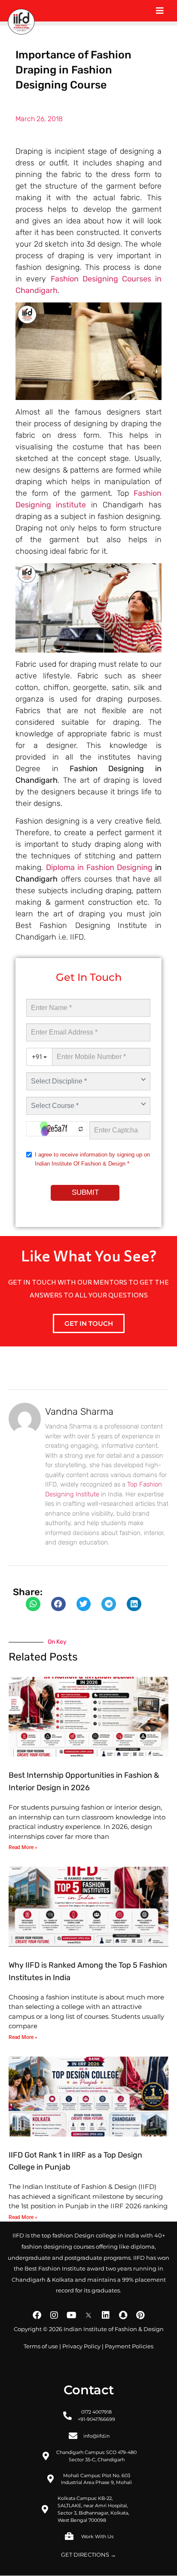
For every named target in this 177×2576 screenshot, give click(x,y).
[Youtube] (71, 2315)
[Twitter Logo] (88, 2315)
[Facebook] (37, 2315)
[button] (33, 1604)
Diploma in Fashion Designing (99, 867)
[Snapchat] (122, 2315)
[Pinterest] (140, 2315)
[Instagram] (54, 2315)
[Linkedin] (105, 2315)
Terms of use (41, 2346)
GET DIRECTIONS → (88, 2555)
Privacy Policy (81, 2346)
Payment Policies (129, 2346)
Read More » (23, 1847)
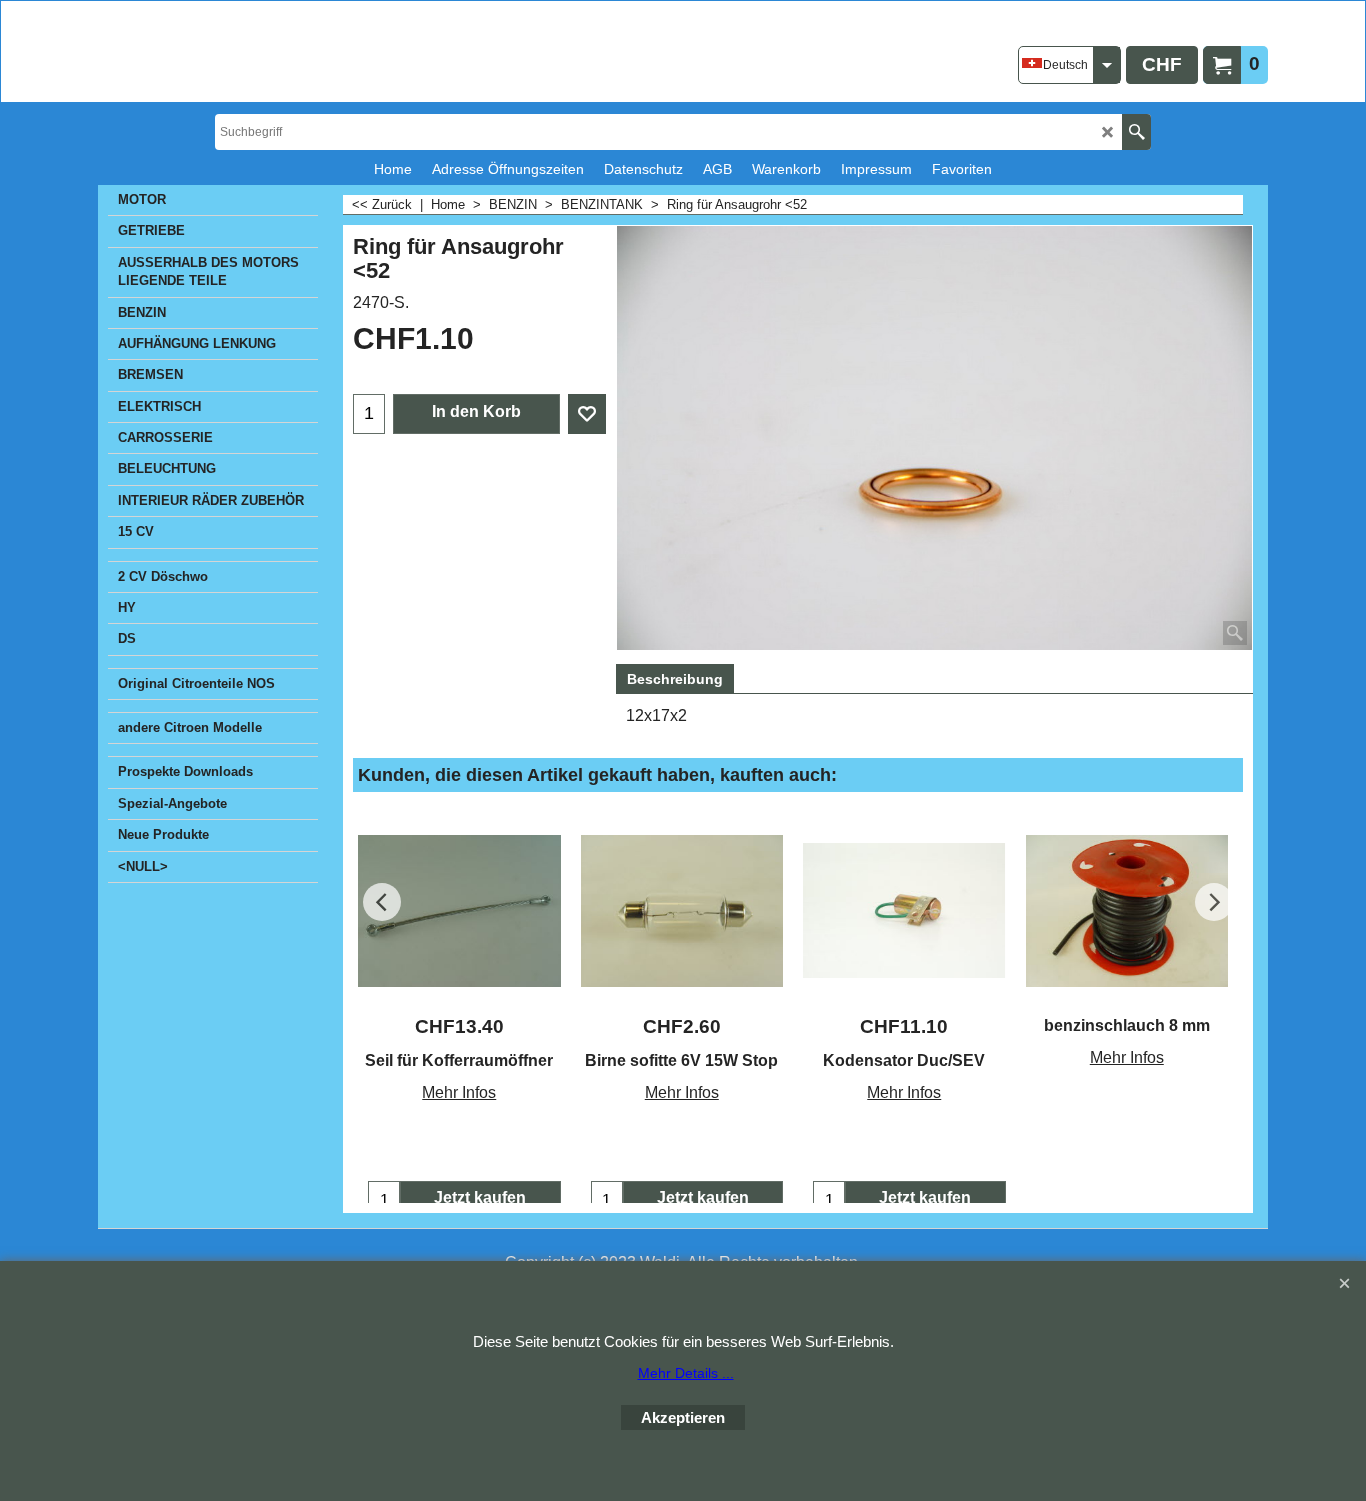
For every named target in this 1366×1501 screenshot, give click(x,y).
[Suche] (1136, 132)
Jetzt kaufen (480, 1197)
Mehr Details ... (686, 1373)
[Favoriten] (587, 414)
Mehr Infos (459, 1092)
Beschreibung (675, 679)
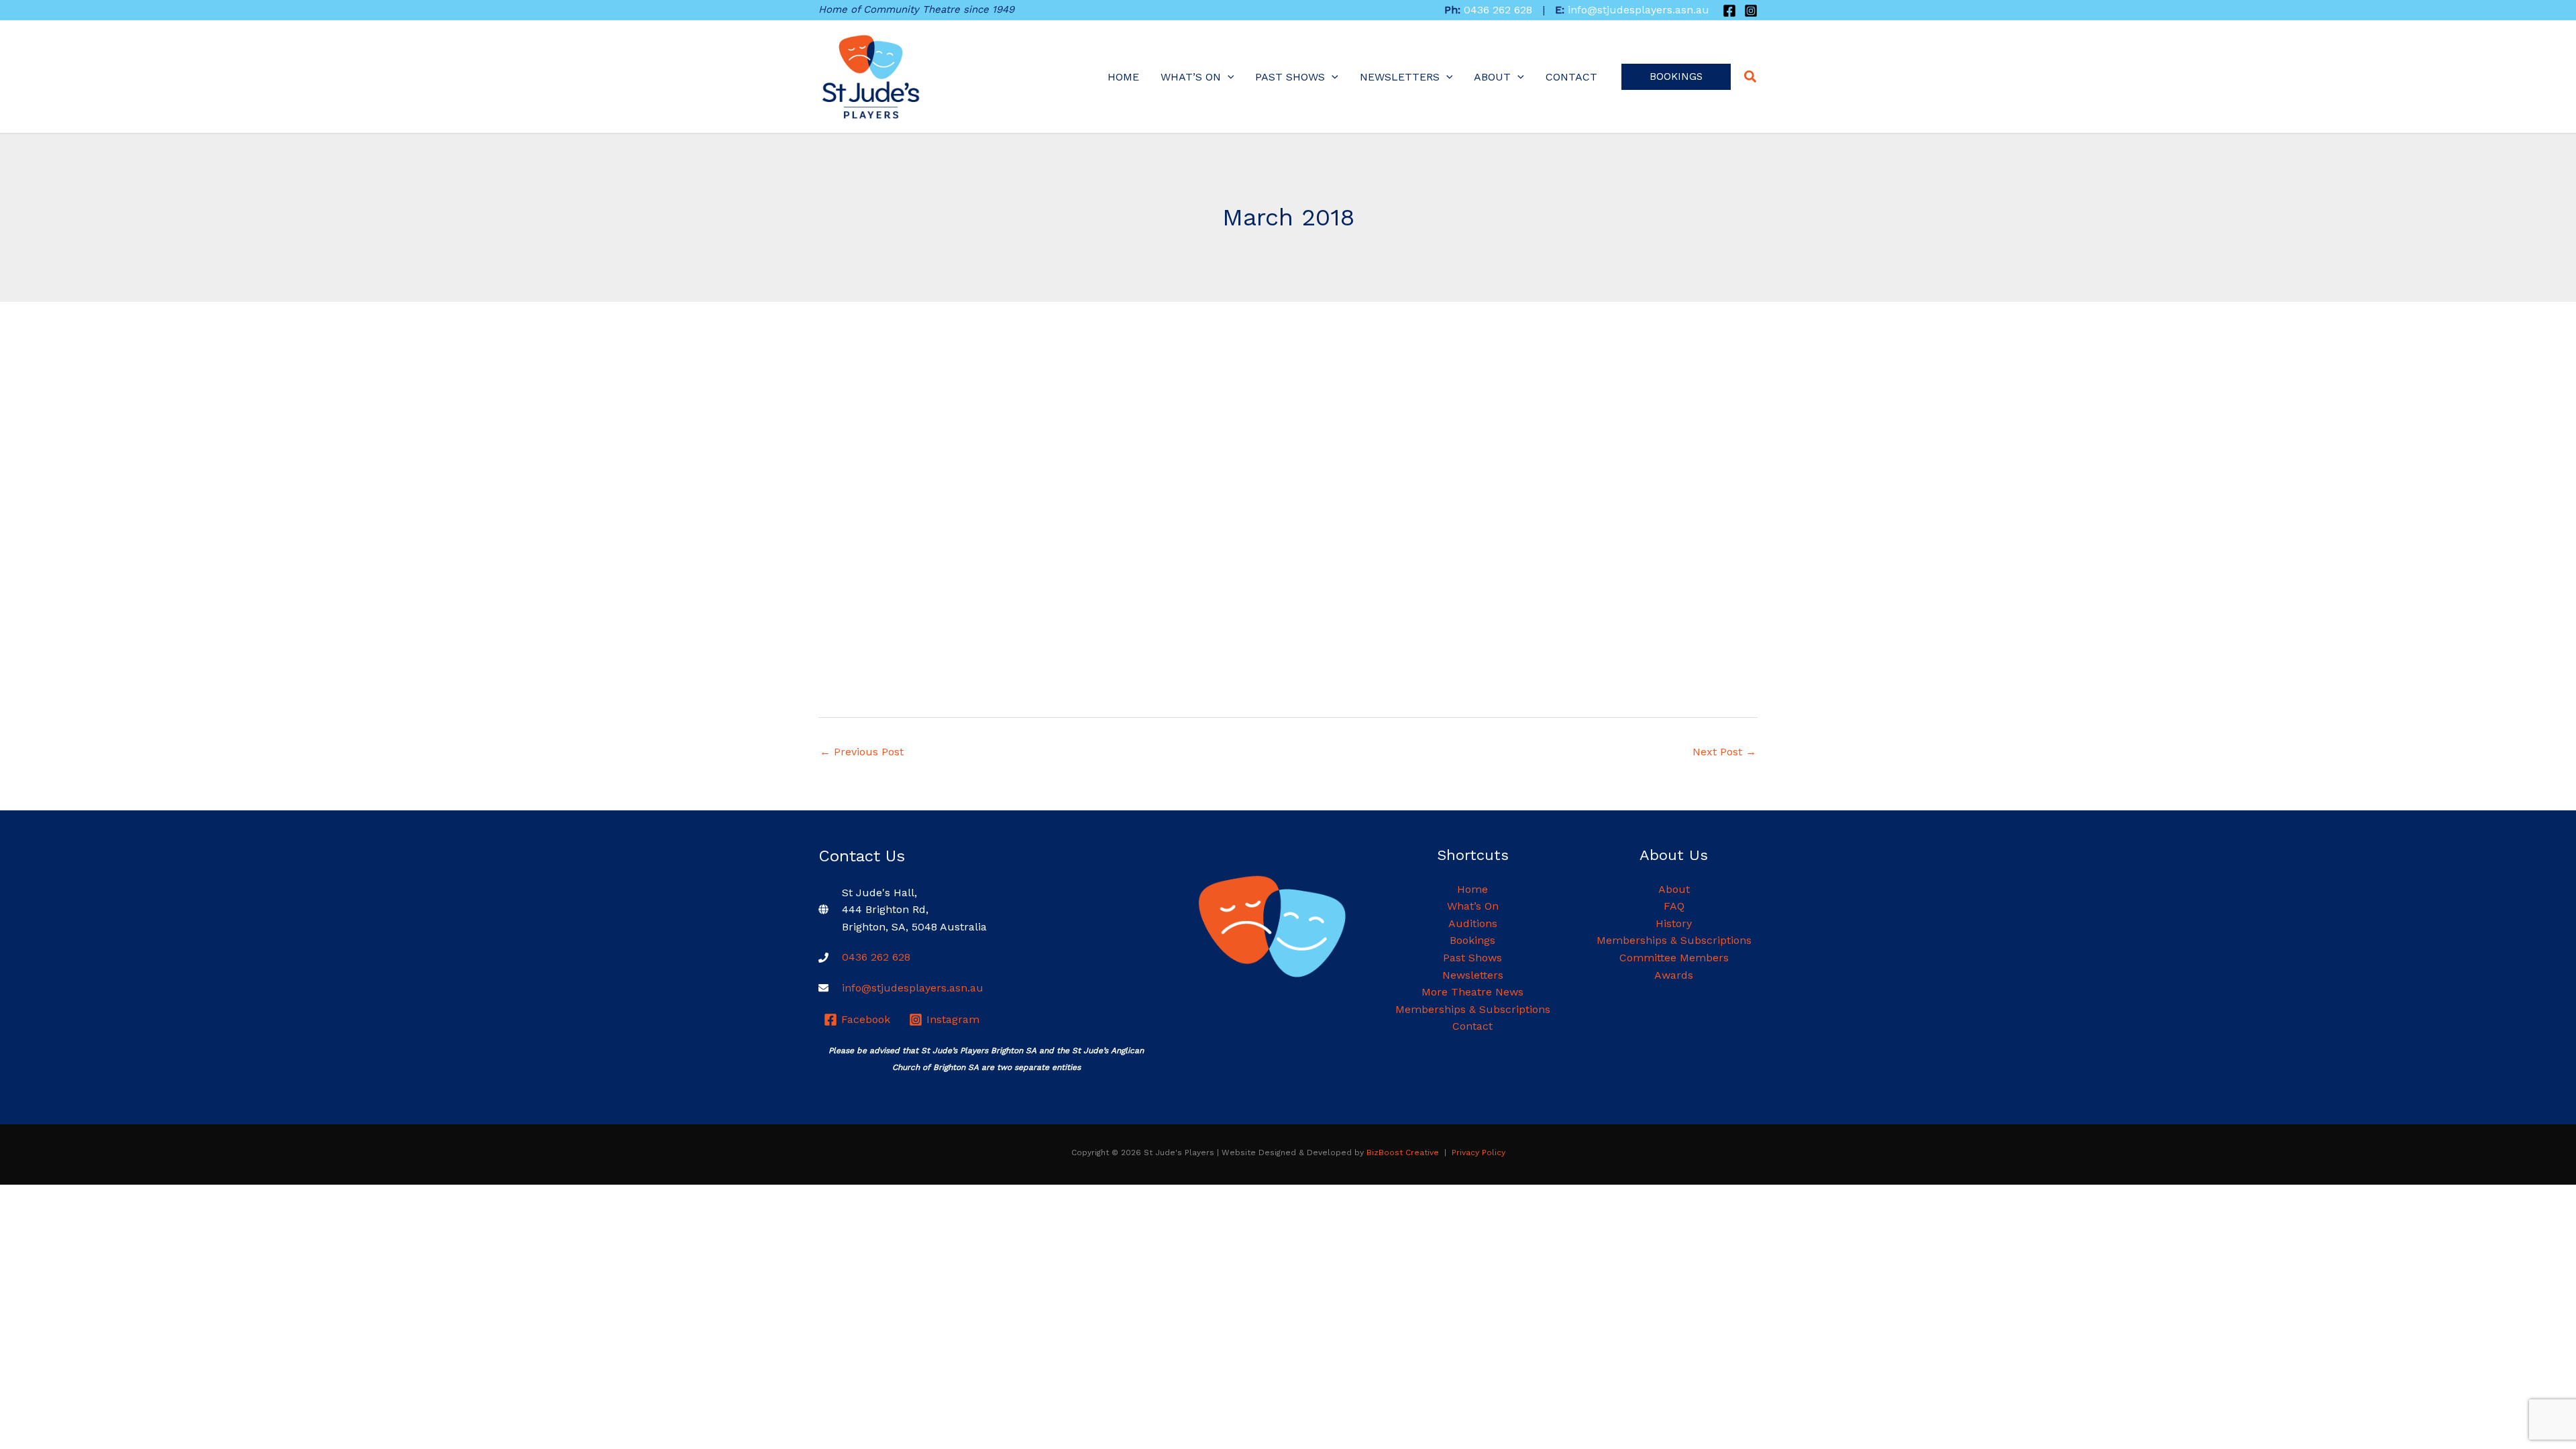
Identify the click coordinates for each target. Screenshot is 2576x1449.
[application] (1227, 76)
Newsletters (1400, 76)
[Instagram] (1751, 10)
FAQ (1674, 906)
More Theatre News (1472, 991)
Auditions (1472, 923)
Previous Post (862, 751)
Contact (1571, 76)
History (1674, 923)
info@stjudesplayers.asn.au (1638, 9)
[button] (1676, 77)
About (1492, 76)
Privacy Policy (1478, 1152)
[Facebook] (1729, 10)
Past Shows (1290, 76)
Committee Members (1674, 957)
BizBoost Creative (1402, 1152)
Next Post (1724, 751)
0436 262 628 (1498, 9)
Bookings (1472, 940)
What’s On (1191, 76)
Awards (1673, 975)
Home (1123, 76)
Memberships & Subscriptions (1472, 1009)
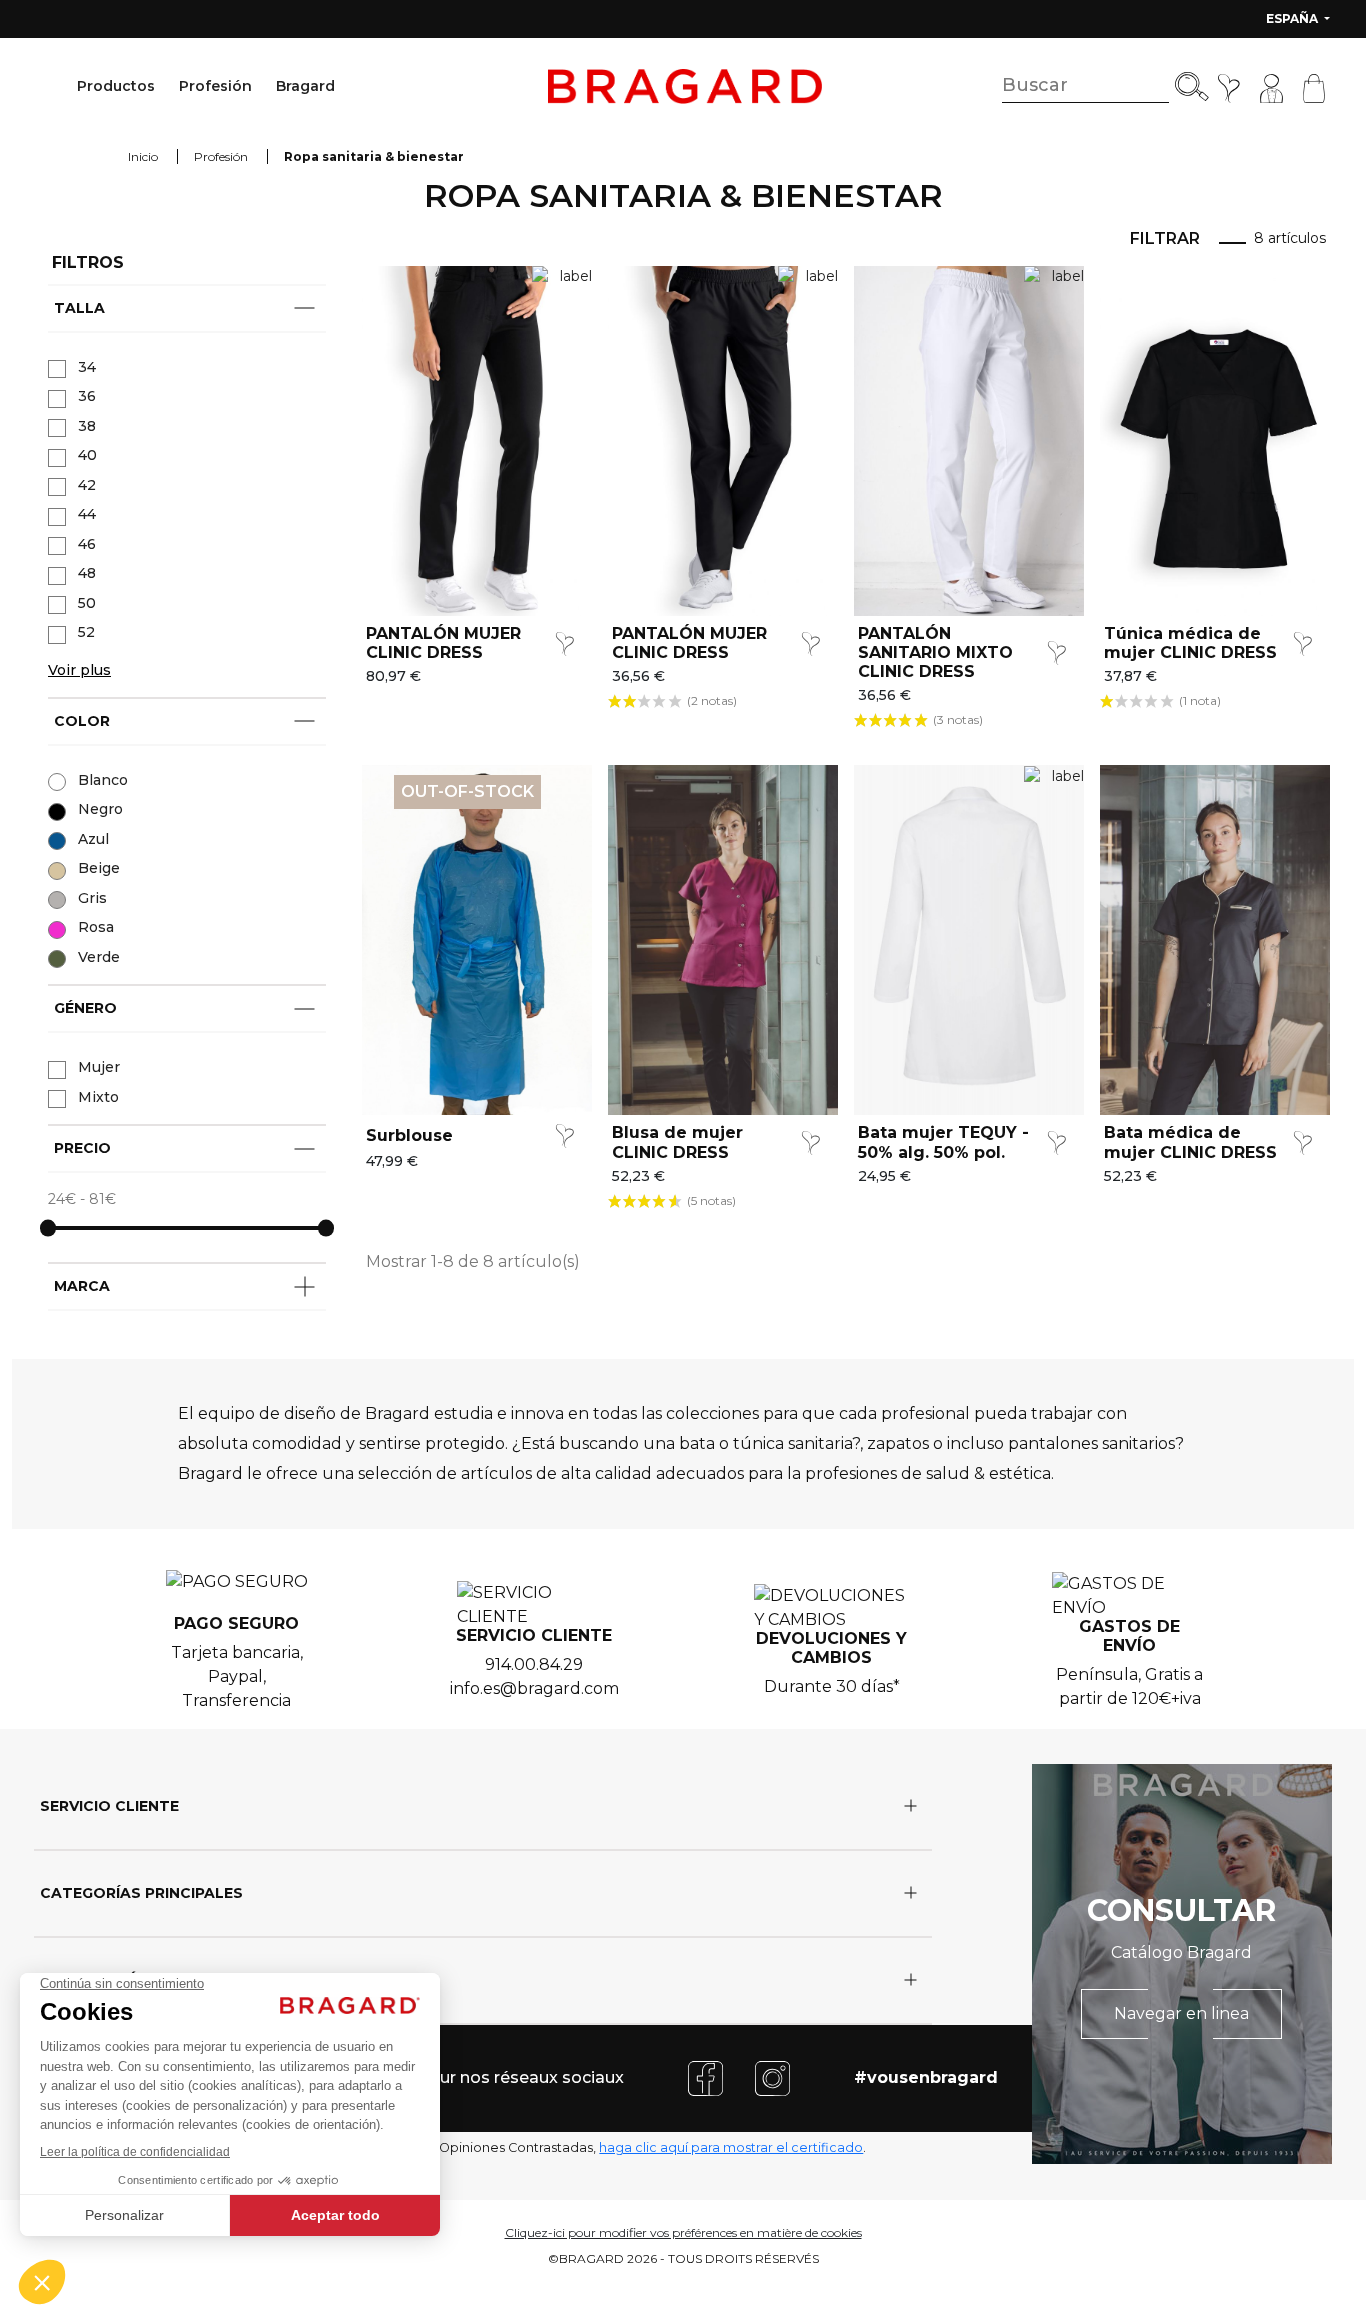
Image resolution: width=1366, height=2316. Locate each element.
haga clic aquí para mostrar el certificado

################

Nothing but the lines from the line containing "BizBoost Creative (1402, 1152)" to the end of the records above should be repeated, exactly and with every picture omitted.

- _Completed task_:
BizBoost Creative (1402, 1152)
Next Post (1724, 751)
0436 262 628 (1498, 9)
Bookings (1472, 940)
What’s On (1191, 76)
Awards (1673, 975)
Home (1123, 76)
Memberships & Subscriptions (1472, 1009)
Image resolution: width=1366, height=2316. Locate each element.
haga clic aquí para mostrar el certificado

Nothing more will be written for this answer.